I'm interested in memory, psychology, and the notion of the uncanny. My subjects have an intimate relationship to the body and have been handled and inhabited, they are inanimate but loaded, exposing the affecting remnants of past lives. Resonating Spaces depicts a series of locations which have been used and inhabited but are vacant in the photograph, allowing the viewer in; a confessional, a theatre box, a draped alcove with a bed in it. My photograms of children’s clothes are made without a camera, placing the antique garments directly on photo-sensitive paper and exposing them to light, the skin cells and body oils of their wearers seeping into the prints, becoming a part of them. My Vessels, dormant containers of rifles and pistols, crosses and medals, evoke hidden narratives and secret histories. The camera becomes an instrument for resurrecting archaic and obsolete objects, turning them into something new, allowing us to observe them and re-evaluate their cultural, political and sentimental meaning.

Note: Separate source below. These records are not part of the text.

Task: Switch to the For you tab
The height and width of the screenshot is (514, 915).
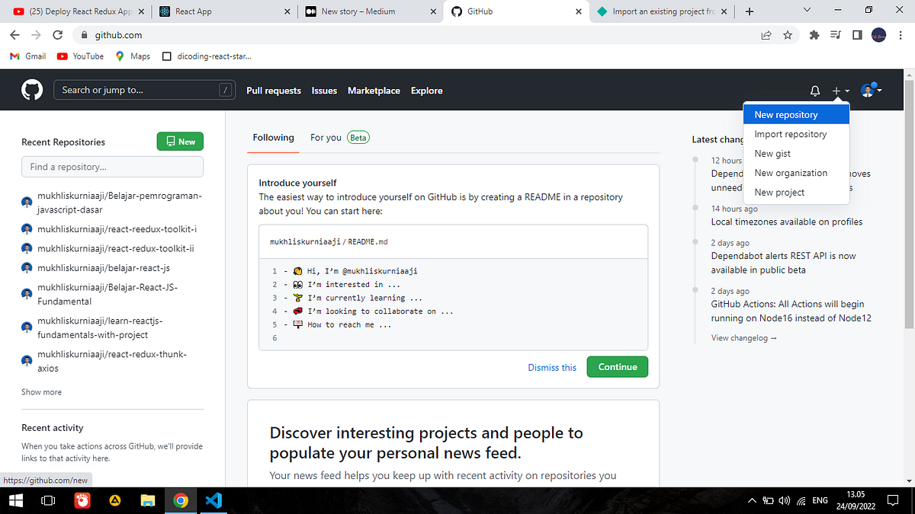Action: [x=326, y=138]
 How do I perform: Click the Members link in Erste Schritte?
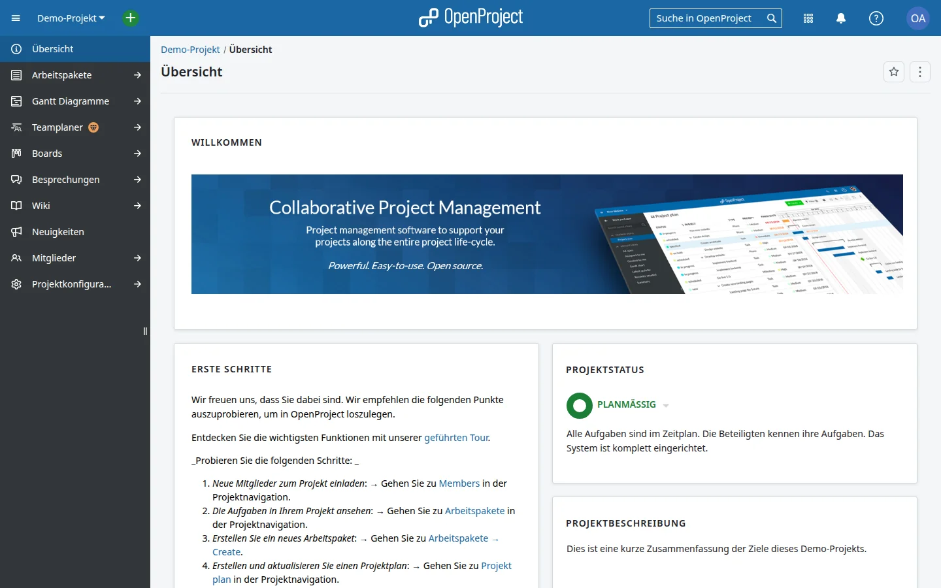459,483
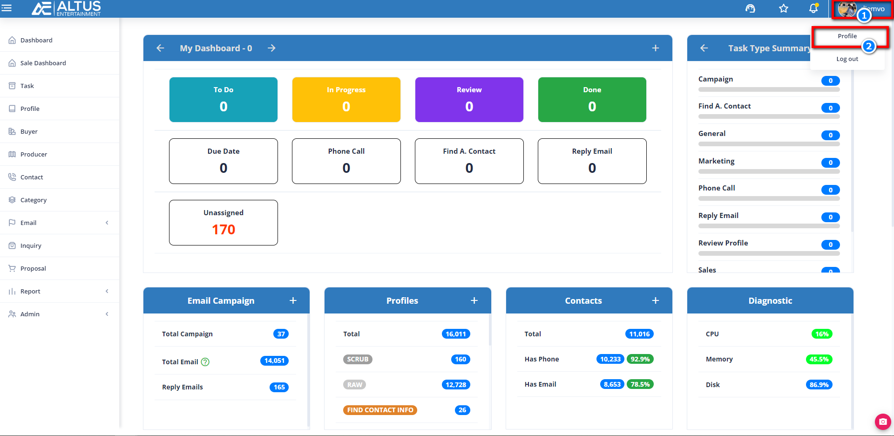This screenshot has width=894, height=436.
Task: Click the FIND CONTACT INFO badge
Action: click(380, 410)
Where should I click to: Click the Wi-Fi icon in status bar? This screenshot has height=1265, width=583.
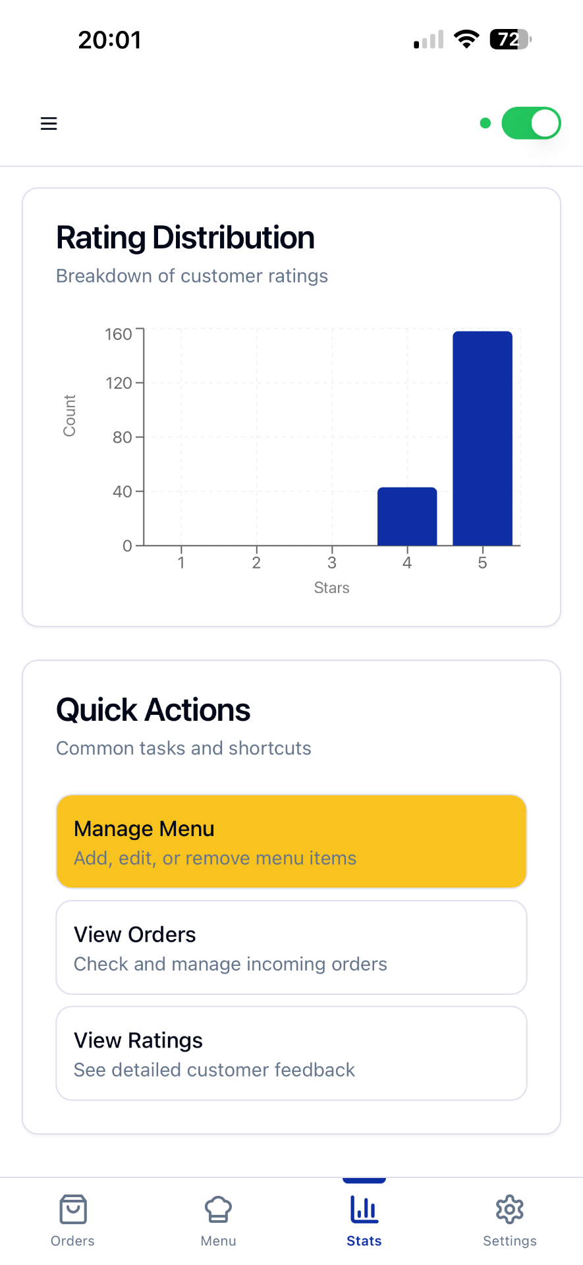pos(466,40)
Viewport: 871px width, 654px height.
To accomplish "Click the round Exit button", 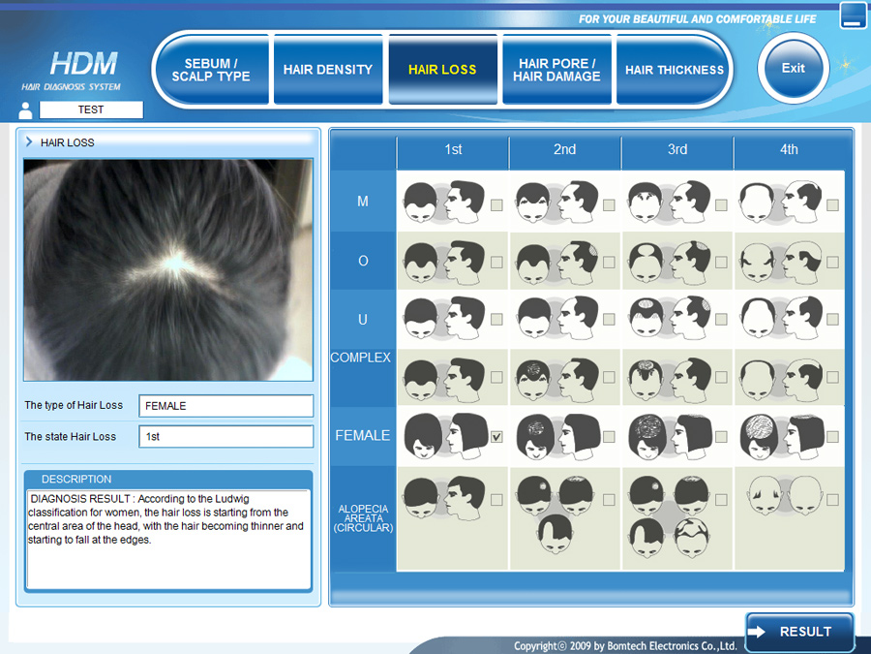I will 793,68.
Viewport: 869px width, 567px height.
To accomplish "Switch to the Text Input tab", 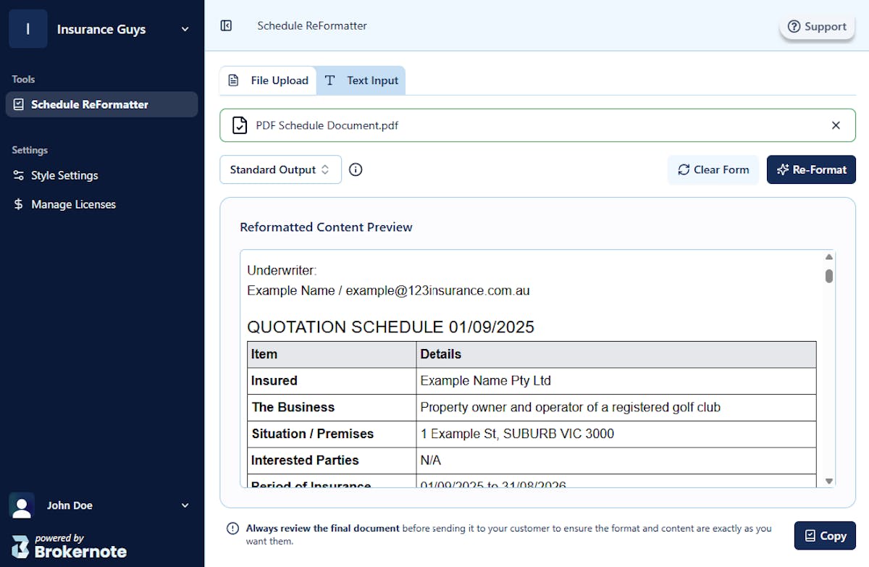I will click(x=361, y=80).
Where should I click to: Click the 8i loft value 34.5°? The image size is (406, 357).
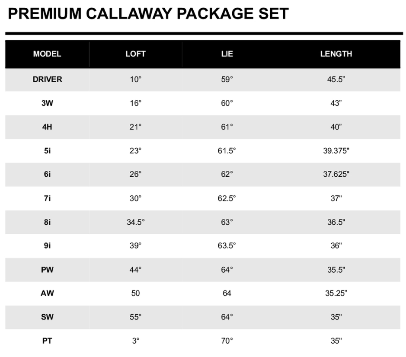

I want my stark and silent photographs to act as introspective spaces, mirrors for self-examination which trigger our deeper thoughts and feelings, fears and desires. My work deals with absence; when something is missing, we unwittingly fill in the gaps, occupying the space with our own lived experience and imagination, drawing from memories and emotions which may be hidden or suppressed. The space becomes a reflection of ourselves, a chance to examine our own minds and thoughts and perhaps experience some release.